VOTER-Protocol
Voice Observing Time Extension for Radio (VOTER) Protocol By: Jim Dixon, WB6NIL (SK) Revision: Version 1.0 – August 11, 2013

Voice Observing Time Extension for Radio (VOTER) Protocol
By: Jim Dixon, WB6NIL (SK)
Revision: Version 1.0 – August 11, 2013

Introduction

VOTER is a completely connection-less UDP-based protocol (using IANA-assigned well-known port 667, originally assigned to me for a project I was doing for the United States Federal Election Commission, which, of course, deals mainly with an entirely different kind of voting). It provides for transmission of audio signals from remote radio receivers, along with ultra-precise (GPS-based) timing information and signal quality, allowing synchronization of multiple signals at the "head" end (hereinafter referred to as the "host") of the system and selection of which signal to use based upon the signal quality information and the consistency thereof. Audio and timing information may also optionally be sent back the remote location (hereinafter referred to as the "client") by the host to facilitate a multiple-site simulcast transmission system. In addition, it may serve as a simple, low overhead audio stream protocol for general-purpose (non-GPS-based timed) purposes.

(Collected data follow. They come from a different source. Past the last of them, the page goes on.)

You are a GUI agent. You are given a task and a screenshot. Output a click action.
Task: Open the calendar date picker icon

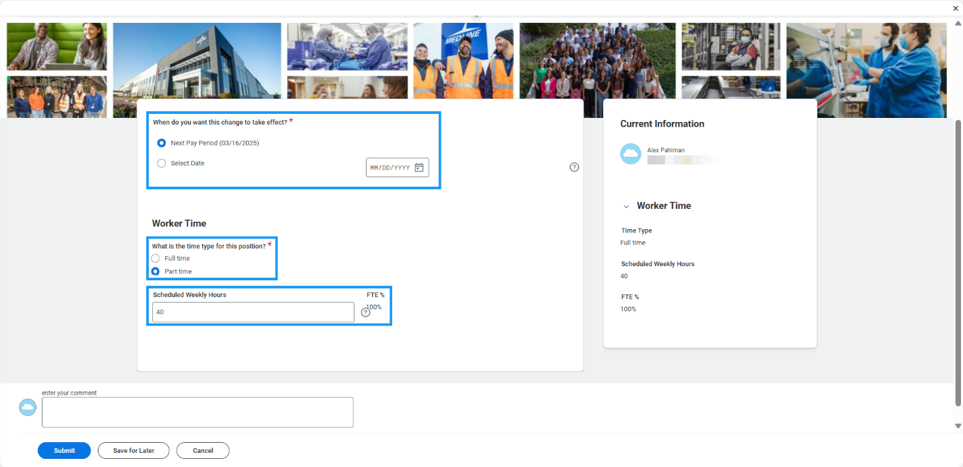tap(420, 167)
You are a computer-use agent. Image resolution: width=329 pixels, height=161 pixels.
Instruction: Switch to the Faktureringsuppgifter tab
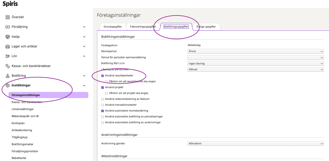[x=143, y=27]
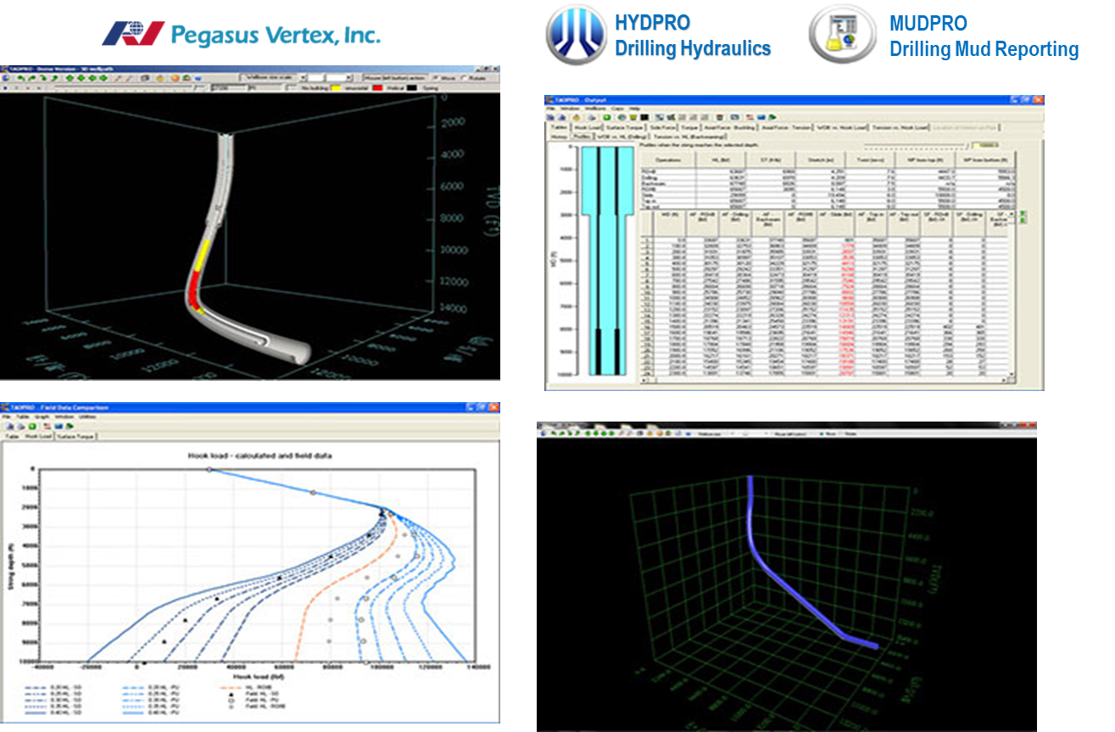Open the Wellbore size scale dropdown
The width and height of the screenshot is (1115, 732).
303,76

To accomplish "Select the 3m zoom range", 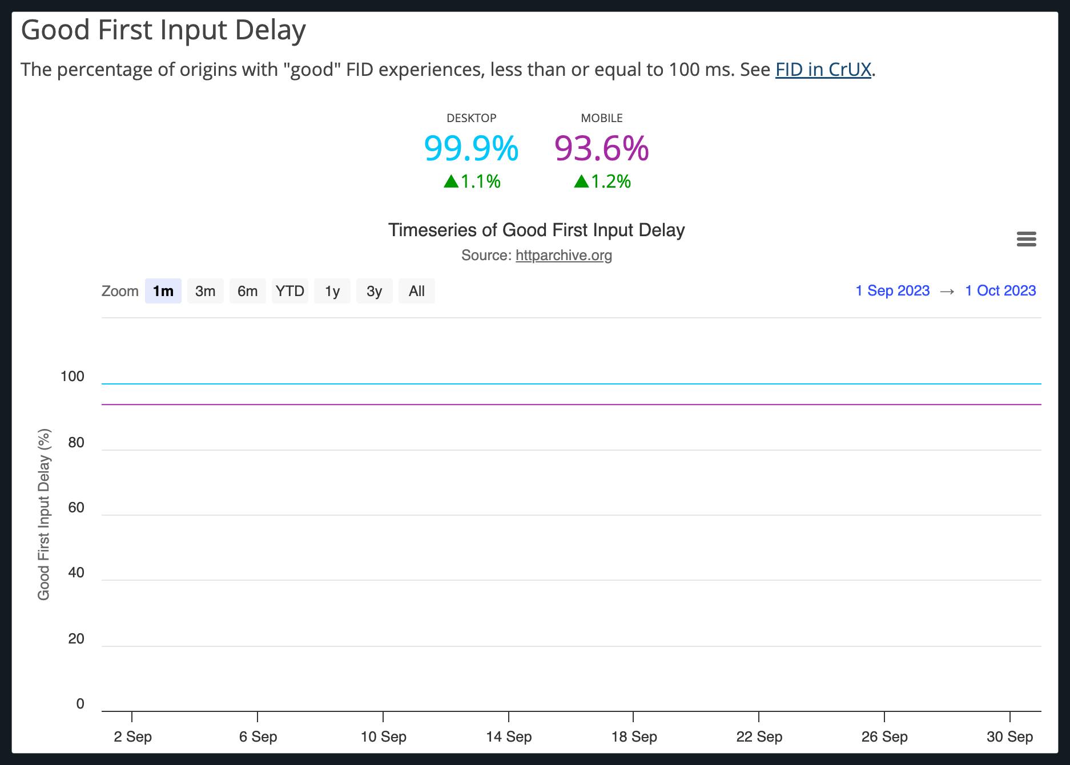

Security is provided by a Challenge/Response authentication technique using CRC-32 based digest information. Although it is by no means a terribly secure method (it is not even close to cryptographically-strong), it at least it provides somewhat of a deterrent for those attempting to circumvent the security.

This document applies to both GPS-based and general-purpose uses. All further references to these different modes of use shall be “GPS-based” (meaning that the Time data actually contains GPS-based accurate real time information) or “general-purpose” (which means the Time data contains audio packet sequence numbers, along with as accurate as possible (if any) representation of real time with whole-second accuracy).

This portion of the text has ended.